Sixth Street Specialty Lending is a publicly traded business development company externally managed by Sixth Street Specialty Lending Advisers, a subsidiary of Sixth Street Partners. The BDC can co-invest alongside Sixth Street's private funds under SEC exemptive relief, which requires pro rata allocation of deals between the public vehicle and the institutional funds. Sixth Street Partners, the parent platform, manages over $80 billion across credit, growth equity, and real estate strategies.
Who makes the investment decisions at Sixth Street Specialty Lending?
The firm's investment committee includes senior leadership from both the BDC adviser and the broader Sixth Street platform. Bozhidar Yoshinov serves as President, and Joshua Easterly, a Sixth Street co-founder, chairs the Board of Directors. The committee draws on Sixth Street's 200-plus investment professionals who originate and underwrite deals across the platform's private credit, growth equity, and real estate verticals.
How does the BDC source its deal flow?
The majority of deal flow comes through the broader Sixth Street Partners origination platform, which generates $30–$40 billion in annual deal volume from sponsor relationships, direct borrower outreach, and intermediary networks. The BDC's investment adviser can selectively allocate suitable middle-market loans to the public vehicle, giving it access to directly originated, sponsor-backed transactions that typically bypass the broadly syndicated loan market.
What types of loans does Sixth Street Specialty Lending primarily underwrite?
The portfolio concentrates on senior secured first-lien loans to U.S. middle-market companies backed by private equity sponsors. The firm targets borrowers with $10 million to $250 million in EBITDA and writes checks typically between $15 million and $350 million. There is selective exposure to second-lien and mezzanine positions, but the mandate skews heavily toward floating-rate, first-lien structures for capital preservation.
Which sectors does the firm explicitly focus on?

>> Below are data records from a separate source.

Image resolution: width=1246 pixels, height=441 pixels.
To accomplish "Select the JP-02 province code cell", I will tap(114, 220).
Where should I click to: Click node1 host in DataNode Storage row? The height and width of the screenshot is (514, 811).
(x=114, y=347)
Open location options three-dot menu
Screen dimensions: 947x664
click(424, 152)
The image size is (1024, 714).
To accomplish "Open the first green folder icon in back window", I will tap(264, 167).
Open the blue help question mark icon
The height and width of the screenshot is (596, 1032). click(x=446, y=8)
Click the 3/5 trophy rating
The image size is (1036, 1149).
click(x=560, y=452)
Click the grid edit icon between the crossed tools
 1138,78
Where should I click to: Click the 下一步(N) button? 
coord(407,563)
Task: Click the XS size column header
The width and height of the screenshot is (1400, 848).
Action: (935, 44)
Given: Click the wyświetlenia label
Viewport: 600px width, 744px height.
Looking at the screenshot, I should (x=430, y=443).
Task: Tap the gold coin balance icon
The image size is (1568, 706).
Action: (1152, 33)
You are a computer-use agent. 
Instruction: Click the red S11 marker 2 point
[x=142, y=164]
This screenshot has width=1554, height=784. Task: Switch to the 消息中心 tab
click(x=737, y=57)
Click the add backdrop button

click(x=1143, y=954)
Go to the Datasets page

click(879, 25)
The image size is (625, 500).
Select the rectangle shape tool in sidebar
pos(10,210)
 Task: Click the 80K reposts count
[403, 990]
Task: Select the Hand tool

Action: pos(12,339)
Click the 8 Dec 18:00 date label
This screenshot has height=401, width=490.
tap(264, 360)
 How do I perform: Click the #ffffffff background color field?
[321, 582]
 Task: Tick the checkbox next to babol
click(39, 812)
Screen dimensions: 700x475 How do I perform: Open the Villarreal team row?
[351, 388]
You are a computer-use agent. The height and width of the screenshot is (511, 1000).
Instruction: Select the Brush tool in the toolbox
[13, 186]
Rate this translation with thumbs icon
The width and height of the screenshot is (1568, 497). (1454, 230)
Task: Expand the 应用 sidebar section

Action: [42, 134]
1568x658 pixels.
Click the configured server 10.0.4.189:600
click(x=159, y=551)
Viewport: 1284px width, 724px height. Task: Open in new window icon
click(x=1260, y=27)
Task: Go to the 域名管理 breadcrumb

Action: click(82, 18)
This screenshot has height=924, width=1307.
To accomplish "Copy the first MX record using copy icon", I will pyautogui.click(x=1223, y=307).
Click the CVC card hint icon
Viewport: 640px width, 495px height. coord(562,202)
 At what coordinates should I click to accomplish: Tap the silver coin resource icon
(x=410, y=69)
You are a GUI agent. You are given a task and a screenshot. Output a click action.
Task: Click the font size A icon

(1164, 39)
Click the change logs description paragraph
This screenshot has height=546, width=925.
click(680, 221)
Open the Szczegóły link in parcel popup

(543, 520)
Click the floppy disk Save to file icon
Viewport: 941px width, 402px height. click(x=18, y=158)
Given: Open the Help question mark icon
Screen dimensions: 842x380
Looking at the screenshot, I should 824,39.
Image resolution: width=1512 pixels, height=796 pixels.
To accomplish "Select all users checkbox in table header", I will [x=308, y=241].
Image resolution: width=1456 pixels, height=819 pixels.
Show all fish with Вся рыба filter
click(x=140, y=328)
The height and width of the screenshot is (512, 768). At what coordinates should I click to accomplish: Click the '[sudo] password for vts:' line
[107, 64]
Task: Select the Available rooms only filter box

Technology and healthcare are the two largest sector allocations, consistent with Sixth Street's broader platform emphasis. The portfolio includes enterprise software companies like Aptean, healthcare services platforms, and tech-enabled business service providers. The firm generally avoids commodity-exposed industrials, upstream energy, and consumer discretionary businesses with limited sponsor sponsorship.